# Anyone in Yorkshire and the Humber region?



## M2M (Sep 16, 2009)

Just wondered if there's anyone in Yorkshire who's with a fertility clinic that treats same-sex couples?

We've been to a seminar at the London Women's Clinic and really liked them, but the journey is a bit of a chore. We're in East Yorkshire and it's a 3-hour+ train journey plus Tube and finding a place to stay, not to mention having to take a whole day or two off work.

It may still be our best option and they seem like they're REALLY good with lesbian couples, but does anyone up here in Yorkshire know of another clinic which they can recommend as being good with lesbian couples?

Thanks in advance.


----------



## ♥JJ1♥ (Feb 11, 2006)

I can't give you any recommendations as I am all London!! but I thought that LWC had a branch in Darlington if that is closer, and CARE has one a branch in Manchester and they are very single / lesbian friendly at their other branches.  Leeds is a large centre centre. 

Good luck


----------



## nismat (Mar 7, 2005)

I would say that you definitely need to find a clinic closer to home - unless you get lucky and get pregnant within 1 or 2 goes, you will find all the travelling/time off work becomes really tedious - not to mention adding to stress levels, which is exactly what you don't want when TTC. For our son, I had to commute into London (approx 2hr journey) to LWC, and it was a real drag. Unless you are having completely natural, un-monitored IUI, you need to go to the clinic several times each cycle, so I honestly thing that LWC (London) is out of the question for you.

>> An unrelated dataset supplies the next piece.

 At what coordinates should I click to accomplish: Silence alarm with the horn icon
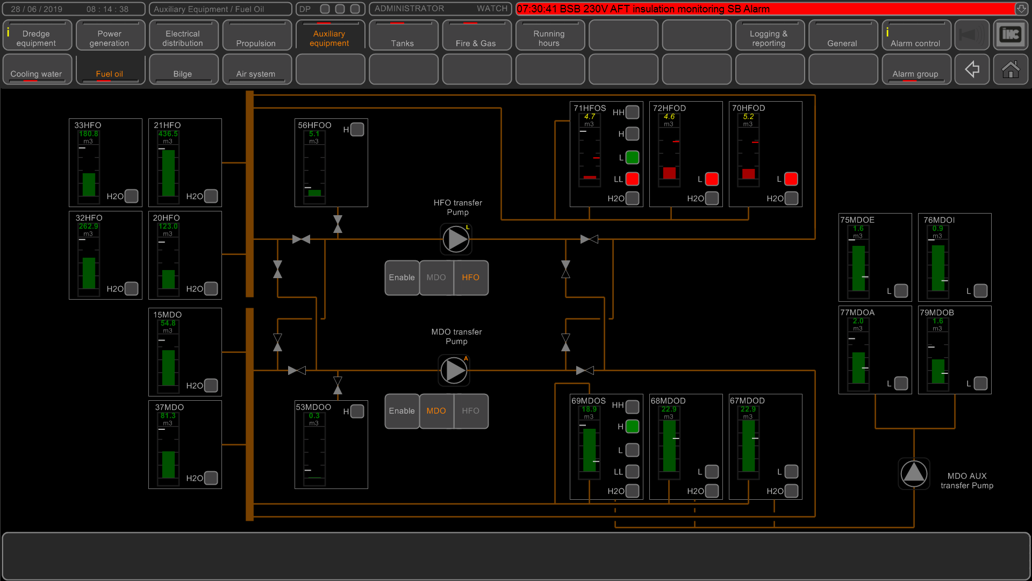(970, 35)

I'm not Yorkshire-based (although I am a Yorkshire lass by origin ). However, I do know of Yorkshire lesbian couples who have variously used LWC Darlington, Leeds Reproductive Medicine Unit, and Care at Nottingham (travelling from S****horpe - this is Rosypie/Evelet who are on this forum). I wouldn't get too hung up on whether a clinic is "really good" with lesbian couples; I don't think that it's such a big deal now in selecting a clinic - pretty much all clinics have lesbian clients now (lots of gaybies everywhere!) so you are very unlikely to encounter any prejudice etc. And often the more provincial clinics are very happy indeed to treat lesbian couples, as they are coming for treatment because they need access to sperm, and don't generally have infertility issues. So you're likely to boost their success rate statistics! Since switching to our more local clinic, in an attempt to conceive a sibling, we've been so much happier than we were at LWC first time around. We weren't unhappy there, but it did feel much more like a conveyor-belt operation. At our current clinic, the care feels a lot more personal.

Basically, I would find out which are the nearest clinic options for you in travelling terms, visit a couple of them, then plump for the one where you feel most comfortable. A really good starting point is to use the HFEA website, initially simply to find out which clinics are local to you, and then to read about them more in depth.
http://www.hfea.gov.uk/

Good luck!

/links


----------



## b&amp;l (Oct 8, 2009)

Were in Leeds 

Our situation is slightly different though, Ben is post op F2M (also Bi) I am cisgendered female Bi and Queer.

Feel free to send us a PM if you want to chat?

Lea
xox


----------



## M2M (Sep 16, 2009)

Thank you JJ1, nismat and Lea for your replies. 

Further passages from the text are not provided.